As longtime readers of this column know, one day in the future, historians will slug it out in faculty lounges all over the country over the question of whether "David Brooks" was a completely fictional character, or whether he was a pseudonym for a whole passel of awful writers who wanted to avoid public shunning for blabbing their stupid opinions in print (from me in 2013 "In Search of Historic Bobo"):
...And as the original events have been sifted and re-sifted by popular culture, fan fiction and hermeneutics, the academic world has more-or-less evenly divided itself into two, irreconcilable orthodoxies -- the Historical Brooks versus the Fictional Brooks -- each of which finds strong support for its own theory in the literature itself.Based on the radically divergent accounts of writings attributed to him during a single decade, roughly half of all professional media historians -- The Historicals -- subscribe to theory that "David Brooks" in an amalgamation of several real but wildly different people. The other half -- The Fictionals -- maintain that since so much of what he was alleged to have written was so obviously false and absurd, "David Brooks" had to be a literary contrivance: something analogous to Poe's nameless recounter of "The Telltale Heart" or Greta Van Sustern -- a fictional narrator whose own pathological unreliability is integral to the story....
However all future historians will probably agree that maudlin, post-divorce, barely-sublimated "You Picked a Fine Time to Leave Me Lucille" David Brooks was the most entertaining David Brooks of all.
Mr. Brooks begins his internet porn shame fiction as follows:
Intimacy for the AvoidantDavid Brooks OCT. 7, 2016
Go for it, David!
All of this has left people wondering if technology is making us lonelier. Instead of going over to the neighbor’s house, are we sitting at home depressingly surfing everybody else’s perfect lives on Facebook?
David Brooks is lonely.
But recently, people’s views of social media have grown a bit darker. That’s because we seem to be hitting some sort of saturation level.
David Brooks also can't stop masturbating to free internet porn.
A decade ago almost no one had a smartphone. Now the average American...
David Brooks can't put his god damn phone down long enough to write a god damn decent column. Thanks Obama!

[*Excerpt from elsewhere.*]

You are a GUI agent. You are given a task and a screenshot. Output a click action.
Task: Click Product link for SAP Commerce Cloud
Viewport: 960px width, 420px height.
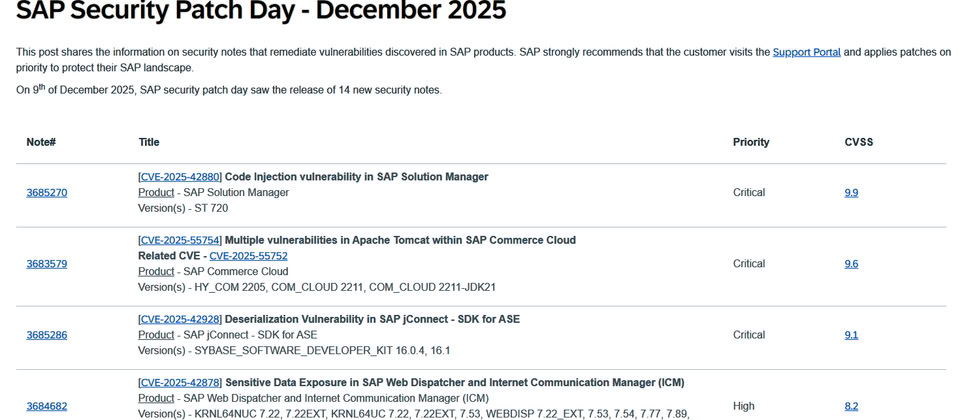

As Stephen Marche put it in The Atlantic in 2012...Earlier this year, Jacob Weisberg had a fine essay in The New York Review of Books...A study of female students at Baylor University...Last month, Andrew Sullivan published a moving and much-discussed essay in New York magazine...As Louis C.K. put it in a TV appearance...When Montaigne was describing the accumulating intimacy he enjoyed with his best friend, he described an emotional interaction...
David Brooks has many assistants who will pull quotes for him, and don't forget that thingie by Andrew Sullivan!
You can have a day of happy touch points without any of the scary revelations, or the boring, awkward or uncontrollable moments that constitute actual intimacy.
David Brooks used to refer to masturbation as "Burke-ing", "Walkin' The Buckley", "Operation Enduring Boner" and "Reaganomic". Now he refers to masturbation as "happy touch points". I guess it makes him more relatable to the Imaginary Millennials who are constantly telling him what's really going on off-campus,
When we’re addicted to online life, every moment is fun and diverting, but the whole thing is profoundly unsatisfying.
Sometimes after "happy touch point" time David Brooks feels bad.
I guess a modern version of heroism is regaining control of social impulses, saying no to a thousand shallow contacts for the sake of a few daring plunges.
For David Brooks, giving up "happy touch point" time for a long weekend is pretty much the same as "storming the beaches at Normandy".
Which coincidentally is also one of the many slang terms Mr. Brooks has used over the years for "happy touch point" time.